Hay una visión que asocia el diseño a lo innecesario o superfluo, pero es todo lo contrario: una silla bien diseñada te cambia la vida. Una buena cultura del diseño hace que el diseño sea como invisible pero que uno lo sienta, que uno viva mejor. Hay que entender al diseño como algo amplio: desde no necesitar prender el aire acondicionado en verano o la calefacción en invierno, hasta que uno pueda sentirse cómodo y que la casa esté preparada para el cambio. La vida muta: pasás de ser uno a ser dos, de ser dos a ser cuatro. El espacio tiene que estar preparado para evolucionar con esas variaciones.
Pero el espacio a diseñar no siempre es compatible con el espacio inmobiliario, ¿no?
Hay un valor de diseño y hay un valor de mercado. El metro cuadrado es una tela, es algo que no tiene profundidad: es superficial. El monoambiente como unidad básica, por ejemplo, no plantea absolutamente nada fuera del código de construcción. Son pocos los que hacen algo distinto: en lugar de 2.70, una altura de 3.20. Por eso el volumen es otra cosa: una gran transformación sería vender metros cúbicos en lugar de cuadrados. Y ahí sí podés hablar de otras dimensiones como la altura.
Entre tanta tendencia y certificación, ¿cuál es el lugar genuino de la sustentabilidad?
La moda de la arquitectura sustentable es absurda. La casa es sustentable porque se sustenta: está soportada, construida, hace un planteo contra la gravedad. La gran problemática de la sustentabilidad es que es tan amplia como decir que el aire es respirable. Una casa no es sustentable por incorporar una placa de silicio, porque dura 10 años y después no tenemos en dónde tirarla. Se puede hacer una casa sin necesitar nada: el alero del rancho o galería es de las piezas más sustentables que hay y es eterna. Es un buffer de temperatura, donde vos podés estar.

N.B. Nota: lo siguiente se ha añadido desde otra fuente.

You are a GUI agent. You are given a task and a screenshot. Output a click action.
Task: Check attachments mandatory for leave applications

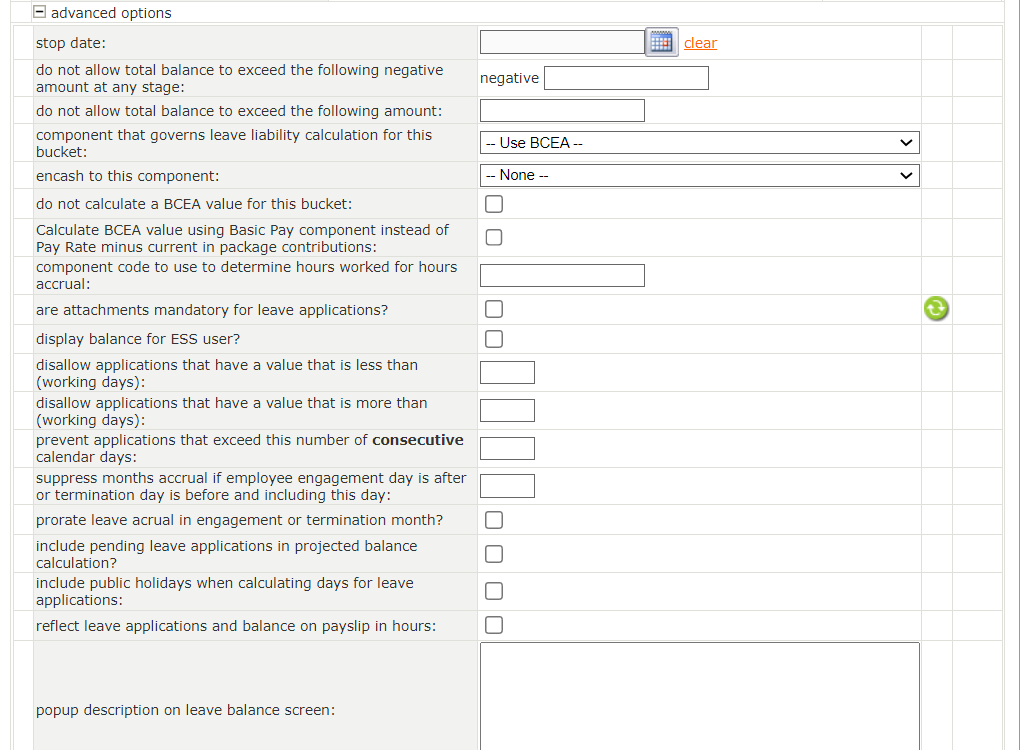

Y en la escala del objeto industrial, ¿de qué manera lo abordan?
Tomás decisiones sustentables frente al proyecto, es algo básico: el diseño siempre debería ser así.
Cuando hicimos el Proyecto Chair, diseñamos la forma para que de una sola placa pudieran salir cuatro sillas, que lo hacían más rentable. Empezamos a hacerlos en multilaminado ureico, una madera paraguaya, pero tuvimos que reemplazarla por acrílico porque dejó de ingresar al país y utilizando otra placa teníamos que usar el doble de material para cada silla.
Cuando no hay limitaciones, ¿cuál es el criterio para la selección del material?
Tenemos amores materiales, son momentos. Uno que hoy me vuelve loco es el mylard. Lo desarrolló la NASA para refractar o retener el calor emitido por el sol una vez que sacaban ciertos sistemas afuera de la atmósfera: era para escudarlos en misiones como la del Apolo 11. También es conocido como emergency o space blanket y se usa para accidentes en la ruta, maratones o tsunamis, para proveer calor en situaciones extremas. Hicimos una compra grande para investigarlo. Por otro lado, cuando empezamos los broches eran una manera de construir. Para un estudio joven eran un material más barato que el ladrillo y fácil de conseguir, además de una representación de las ganas de hacer: la plusvalía del diseño a la industria.
¿Cuál es la gran promesa del diseño?
Tiene la verdadera capacidad de cambiar el mundo, porque todo está diseñado: bien o mal, pero diseñado al fin. Sin embargo, se perdió el valor cultural que tenían las piezas: antes que un arquitecto te hiciera la casa tenía un valor. Hoy no importa: el valor es el que pone el mercado.
¿Cuál es el desafío que más te seduce a la hora de proyectar?
El diseño limitado: ante esos límites tenés que tener la voluntad de romper. Hay que entenderlos como herramientas y construir a partir de ahí.